Mi piace ricordare a
tal proposito una felice espressione del papa della mia gioventù:
"Sforzatevi di accettare con sguardo soprannaturale
i dolori e le limitazioni della vostra vita, che tanto valore hanno per la
Chiesa; così, uniti alle sofferenze di Cristo, partecipate alla sua opera
redentrice del mondo." GPII (1983)
Quest’agonia sulla croce è un invito alla
lotta (Lc 13,24), e “non riceve la
corona se non chi ha lottato secondo le regole” (2 Tm 2,51) quindi devo
combattere “la buona battaglia con fede
e buona coscienza” (1Tm 1,18). In
questa vita non avrò una libertà completa dalla concupiscenza –l’inclinazione
al male– ma questa viene lasciata in me perché la fede non è una
condizione acquisita una volta per tutte ma piuttosto una realtà dinamica che è
tale solo se, un giorno alla volta, opera
“per mezzo della carità” (Gal 5,6 ), è sostenuta dalla speranza e fondata nella
fede della Chiesa.
Sono nelle mani del Signore, Lui si prende cura di me e non mi abbandona mai |
Un aspirazione alta,
troppo alta, impossibile per me solo.
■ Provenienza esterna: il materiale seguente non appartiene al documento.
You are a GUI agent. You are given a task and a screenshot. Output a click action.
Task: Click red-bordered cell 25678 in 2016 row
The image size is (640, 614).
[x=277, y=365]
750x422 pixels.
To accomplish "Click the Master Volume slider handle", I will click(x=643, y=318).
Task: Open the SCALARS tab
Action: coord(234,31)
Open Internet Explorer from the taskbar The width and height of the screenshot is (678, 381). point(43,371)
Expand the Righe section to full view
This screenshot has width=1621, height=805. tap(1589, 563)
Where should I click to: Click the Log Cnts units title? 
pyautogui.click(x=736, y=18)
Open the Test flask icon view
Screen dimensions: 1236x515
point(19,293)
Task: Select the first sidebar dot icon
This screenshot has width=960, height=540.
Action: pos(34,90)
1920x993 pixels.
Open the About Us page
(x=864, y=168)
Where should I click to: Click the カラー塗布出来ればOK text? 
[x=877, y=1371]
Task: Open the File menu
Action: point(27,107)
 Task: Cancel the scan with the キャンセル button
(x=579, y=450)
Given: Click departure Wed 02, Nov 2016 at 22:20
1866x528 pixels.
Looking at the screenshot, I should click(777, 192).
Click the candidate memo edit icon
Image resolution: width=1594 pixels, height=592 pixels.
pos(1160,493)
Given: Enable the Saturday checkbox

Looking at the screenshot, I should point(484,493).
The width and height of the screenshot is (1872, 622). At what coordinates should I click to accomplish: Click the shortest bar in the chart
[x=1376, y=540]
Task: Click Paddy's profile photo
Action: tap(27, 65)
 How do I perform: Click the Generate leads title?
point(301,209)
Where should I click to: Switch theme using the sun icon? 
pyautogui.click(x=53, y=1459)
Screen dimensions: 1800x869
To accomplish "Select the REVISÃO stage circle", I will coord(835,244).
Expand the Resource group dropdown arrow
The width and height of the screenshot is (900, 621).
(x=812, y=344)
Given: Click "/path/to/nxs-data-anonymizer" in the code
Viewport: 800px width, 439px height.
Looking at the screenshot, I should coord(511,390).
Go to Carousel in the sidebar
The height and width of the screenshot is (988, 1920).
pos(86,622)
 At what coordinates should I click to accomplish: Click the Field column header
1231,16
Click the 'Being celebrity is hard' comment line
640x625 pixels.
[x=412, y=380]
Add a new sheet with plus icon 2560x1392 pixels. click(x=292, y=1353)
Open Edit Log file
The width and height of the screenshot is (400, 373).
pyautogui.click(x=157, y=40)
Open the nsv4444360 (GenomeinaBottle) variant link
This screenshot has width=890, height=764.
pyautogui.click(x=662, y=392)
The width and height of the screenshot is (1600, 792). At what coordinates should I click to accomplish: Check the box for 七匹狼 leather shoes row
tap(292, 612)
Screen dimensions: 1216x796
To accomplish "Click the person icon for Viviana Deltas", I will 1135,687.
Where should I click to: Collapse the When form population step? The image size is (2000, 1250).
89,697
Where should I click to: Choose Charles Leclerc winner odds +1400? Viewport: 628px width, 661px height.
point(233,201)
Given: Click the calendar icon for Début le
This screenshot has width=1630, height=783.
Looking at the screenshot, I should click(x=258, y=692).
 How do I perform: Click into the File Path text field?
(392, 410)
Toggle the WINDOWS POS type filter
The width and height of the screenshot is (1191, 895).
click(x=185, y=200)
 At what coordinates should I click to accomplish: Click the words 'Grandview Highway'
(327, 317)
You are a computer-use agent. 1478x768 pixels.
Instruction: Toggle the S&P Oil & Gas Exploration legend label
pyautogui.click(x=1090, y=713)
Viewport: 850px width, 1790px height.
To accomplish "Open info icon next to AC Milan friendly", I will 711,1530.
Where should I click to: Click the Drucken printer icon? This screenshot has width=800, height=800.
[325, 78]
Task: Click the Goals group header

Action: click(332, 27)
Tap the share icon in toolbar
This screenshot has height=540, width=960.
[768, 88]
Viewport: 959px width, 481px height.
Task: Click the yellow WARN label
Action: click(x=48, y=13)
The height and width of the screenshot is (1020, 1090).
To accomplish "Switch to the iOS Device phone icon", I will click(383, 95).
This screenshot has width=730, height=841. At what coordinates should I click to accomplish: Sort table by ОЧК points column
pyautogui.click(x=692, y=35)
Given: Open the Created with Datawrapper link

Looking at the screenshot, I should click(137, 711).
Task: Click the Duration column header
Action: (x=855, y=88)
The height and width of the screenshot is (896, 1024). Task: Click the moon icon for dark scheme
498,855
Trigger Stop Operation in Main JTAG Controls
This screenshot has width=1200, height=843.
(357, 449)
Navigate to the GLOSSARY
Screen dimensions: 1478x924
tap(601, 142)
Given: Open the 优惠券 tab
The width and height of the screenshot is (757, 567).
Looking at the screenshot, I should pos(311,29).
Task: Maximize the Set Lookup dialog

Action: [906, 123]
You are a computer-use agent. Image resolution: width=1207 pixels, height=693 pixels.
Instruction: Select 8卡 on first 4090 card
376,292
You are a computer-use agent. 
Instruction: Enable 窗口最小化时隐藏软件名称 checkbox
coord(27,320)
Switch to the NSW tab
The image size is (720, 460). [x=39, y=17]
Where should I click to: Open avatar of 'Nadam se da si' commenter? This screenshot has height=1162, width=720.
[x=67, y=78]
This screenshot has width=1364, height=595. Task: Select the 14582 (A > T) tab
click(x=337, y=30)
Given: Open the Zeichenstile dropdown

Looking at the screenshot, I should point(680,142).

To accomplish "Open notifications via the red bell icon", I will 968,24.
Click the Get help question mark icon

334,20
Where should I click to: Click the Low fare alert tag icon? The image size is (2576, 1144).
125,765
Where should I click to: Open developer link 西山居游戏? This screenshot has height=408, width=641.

Ma è proprio questa mia inadeguatezza
difronte alla legge che ricorda al mio orgoglio sempre risorgente di dovermi
mostrare bisognoso per ricevere la grazia
di Gesù Cristo. La coscienza della mia non autosufficienza, del fatto che il
solo Giusto è Lui e che io non posso meritare se non per mezzo Suo la salvezza
mi deve spingere a rispecchiare nel mio comportamento verso gli altri fratelli
peccatori e verso i nemici quel cuore chino sulla mia di miseria.
Così e solo così il
giogo diviene leggero e posso ripetere: sono nelle mani del Signore, Lui si
prende cura di me e non mi abbandona mai.